Exercise description ▸ What you give back should be exactly the lines from the one with "800x600 pixels." through the end of the data, without the pictures.

Items from a data source:

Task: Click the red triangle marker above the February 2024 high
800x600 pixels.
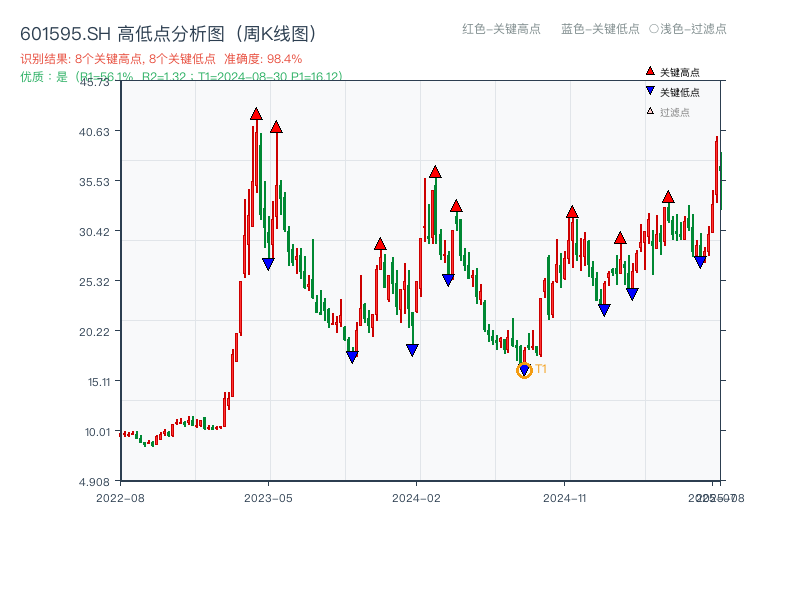Action: 435,172
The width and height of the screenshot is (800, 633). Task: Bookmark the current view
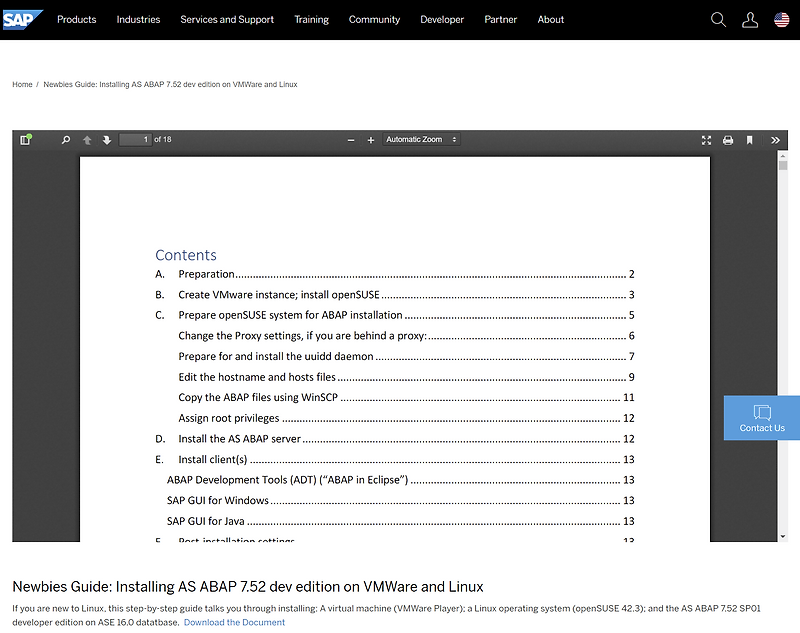pos(752,139)
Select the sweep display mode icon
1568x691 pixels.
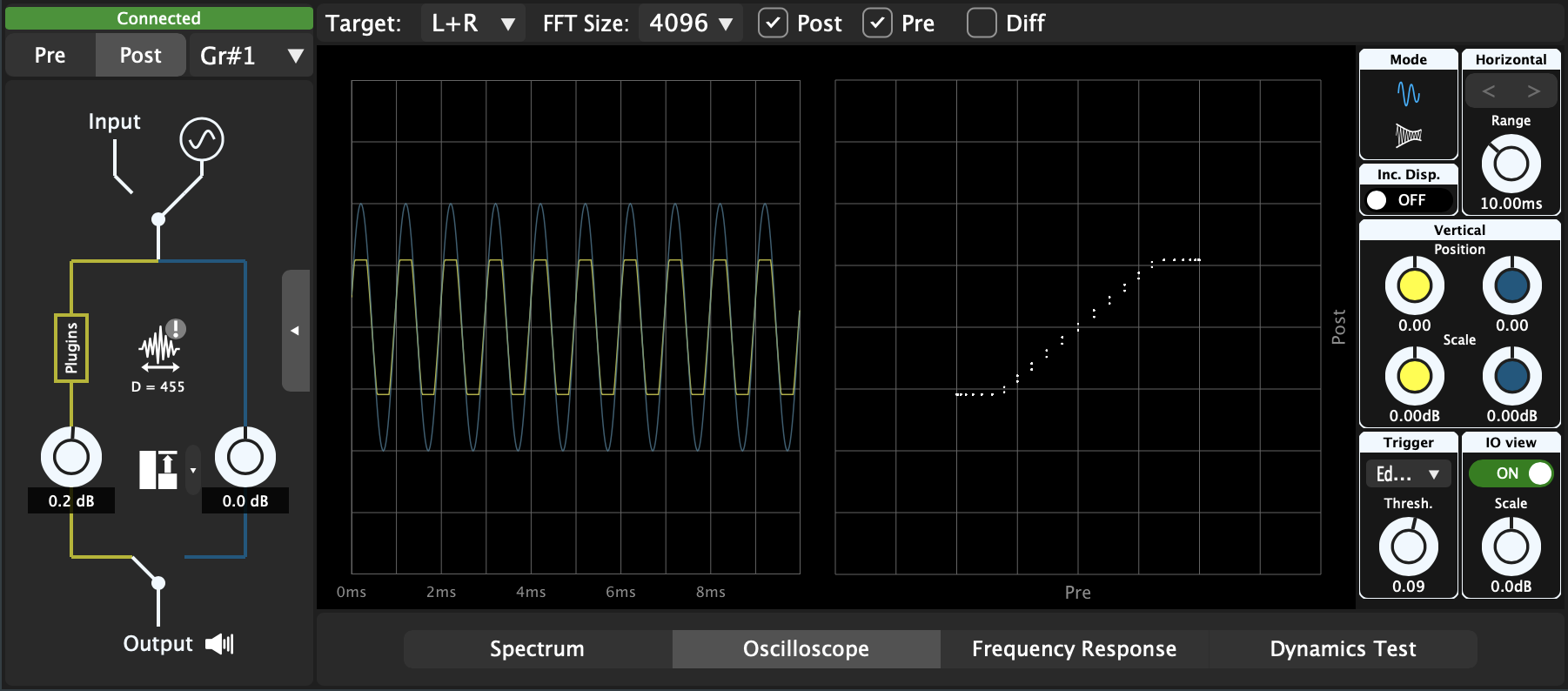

Your response ▸
800x600 pixels.
Action: 435,172
The width and height of the screenshot is (800, 633). Task: Bookmark the current view
pos(752,139)
Select the sweep display mode icon
1568x691 pixels.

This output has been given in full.